The window seat

Sade, the sweetest taboo playing in Starbucks on Wardour Street

A man sits down next to another man and they’ll leave separately.

The people passing the window look the inhabitants square in the face. They can afford to be brazen, secure in their anonymity.

The denizens of the cafe experience the world through the periphery of their vision. They look at phones, laptops, iPads, plausible objects of their attention, giving the lie to side glances and edgeward stares.

Yellow and red light against the roof of the black cab.

Indicator lights flash suddenly in the glasses of an old man in the road, who jumps back from an onslaught of rickshaws.

He looks out of place, though he comes to Soho alone every other evening and wanders in thwarted hope.

Acrylic hair tumbles from shoulders as a woman inspects a broken heel on favourite shoes, and swears.


It’s all a silent film from the window seat. Only the traffic can be heard alongside the blaring music.

Alison Moyet.

The milling thousands, the shouting, spitting, laughing, drunken thousands outside are silent.

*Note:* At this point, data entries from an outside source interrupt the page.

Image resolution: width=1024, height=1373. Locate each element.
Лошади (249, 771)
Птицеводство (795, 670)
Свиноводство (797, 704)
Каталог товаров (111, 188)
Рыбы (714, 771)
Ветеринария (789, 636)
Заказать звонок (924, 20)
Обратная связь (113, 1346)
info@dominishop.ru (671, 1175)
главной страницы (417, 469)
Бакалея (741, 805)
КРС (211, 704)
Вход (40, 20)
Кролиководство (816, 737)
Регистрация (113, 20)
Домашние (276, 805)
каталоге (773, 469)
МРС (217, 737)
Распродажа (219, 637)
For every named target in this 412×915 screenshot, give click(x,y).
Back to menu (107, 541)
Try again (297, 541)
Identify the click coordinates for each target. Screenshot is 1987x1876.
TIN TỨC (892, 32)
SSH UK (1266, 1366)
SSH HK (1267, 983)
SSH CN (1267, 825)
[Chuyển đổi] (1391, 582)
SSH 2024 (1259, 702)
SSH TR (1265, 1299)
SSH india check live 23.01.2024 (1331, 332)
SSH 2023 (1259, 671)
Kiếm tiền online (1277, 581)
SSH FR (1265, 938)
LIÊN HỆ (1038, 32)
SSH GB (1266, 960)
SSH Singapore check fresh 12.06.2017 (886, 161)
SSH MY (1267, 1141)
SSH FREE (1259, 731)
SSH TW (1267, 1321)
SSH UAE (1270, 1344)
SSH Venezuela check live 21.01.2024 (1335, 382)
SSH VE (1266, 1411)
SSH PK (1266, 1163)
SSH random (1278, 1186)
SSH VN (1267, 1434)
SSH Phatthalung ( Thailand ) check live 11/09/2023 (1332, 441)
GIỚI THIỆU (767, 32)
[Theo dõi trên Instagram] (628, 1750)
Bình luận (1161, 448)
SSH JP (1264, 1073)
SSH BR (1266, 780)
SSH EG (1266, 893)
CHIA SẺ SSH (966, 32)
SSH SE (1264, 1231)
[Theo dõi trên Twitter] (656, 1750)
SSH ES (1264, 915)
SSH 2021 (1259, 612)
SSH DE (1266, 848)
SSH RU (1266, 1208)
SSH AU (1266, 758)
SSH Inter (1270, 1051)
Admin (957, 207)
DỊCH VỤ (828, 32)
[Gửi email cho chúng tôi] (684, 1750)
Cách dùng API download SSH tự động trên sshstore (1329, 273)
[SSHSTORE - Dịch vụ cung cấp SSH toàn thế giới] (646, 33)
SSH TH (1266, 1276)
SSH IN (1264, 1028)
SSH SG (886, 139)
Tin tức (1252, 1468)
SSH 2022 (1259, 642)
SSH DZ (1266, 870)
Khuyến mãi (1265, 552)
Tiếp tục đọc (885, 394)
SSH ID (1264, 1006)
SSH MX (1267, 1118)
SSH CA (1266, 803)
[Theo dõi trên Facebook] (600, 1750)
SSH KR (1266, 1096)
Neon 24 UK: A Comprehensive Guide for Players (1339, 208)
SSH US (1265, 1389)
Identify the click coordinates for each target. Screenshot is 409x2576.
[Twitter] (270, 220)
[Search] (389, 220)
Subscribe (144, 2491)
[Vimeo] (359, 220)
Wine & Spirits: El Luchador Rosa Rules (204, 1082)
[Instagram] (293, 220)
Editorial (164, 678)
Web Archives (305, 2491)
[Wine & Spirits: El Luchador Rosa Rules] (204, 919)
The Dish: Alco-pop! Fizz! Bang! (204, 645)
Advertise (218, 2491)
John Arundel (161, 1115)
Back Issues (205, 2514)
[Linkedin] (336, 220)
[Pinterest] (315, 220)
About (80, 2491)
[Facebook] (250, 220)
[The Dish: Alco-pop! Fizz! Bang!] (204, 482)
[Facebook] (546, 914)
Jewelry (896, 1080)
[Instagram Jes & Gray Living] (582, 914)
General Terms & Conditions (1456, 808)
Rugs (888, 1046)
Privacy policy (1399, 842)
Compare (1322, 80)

Shoulders are knocking against shoulders in the crush, eyes are touching each other across streets and from doorways polluted with exhaled smoke.

Only Whitney Houston can be heard in the window seat. Bodies are examined at the edges of vision by eyes attached to screens.

Outside, the swagger.

Inside, the forced languor.

Attention solicited.

Eyes fixed on screens

Peripheral vision finely honed.


“Is this a parody playlist?” Says one man to another.


Nothing could be said here that wouldn’t sound like an opening line, in this refuge for people who lack the swagger of the world outside the window. Hopefuls who can only speak in reply.

And the man leaves and passes the window seat.

A silent film.

Mint tea.

Michael Jackson.


Book shop cafe 

She might be retired or she might not be. It’s impossible to tell from the bobbed hair, which is of no distinct colour.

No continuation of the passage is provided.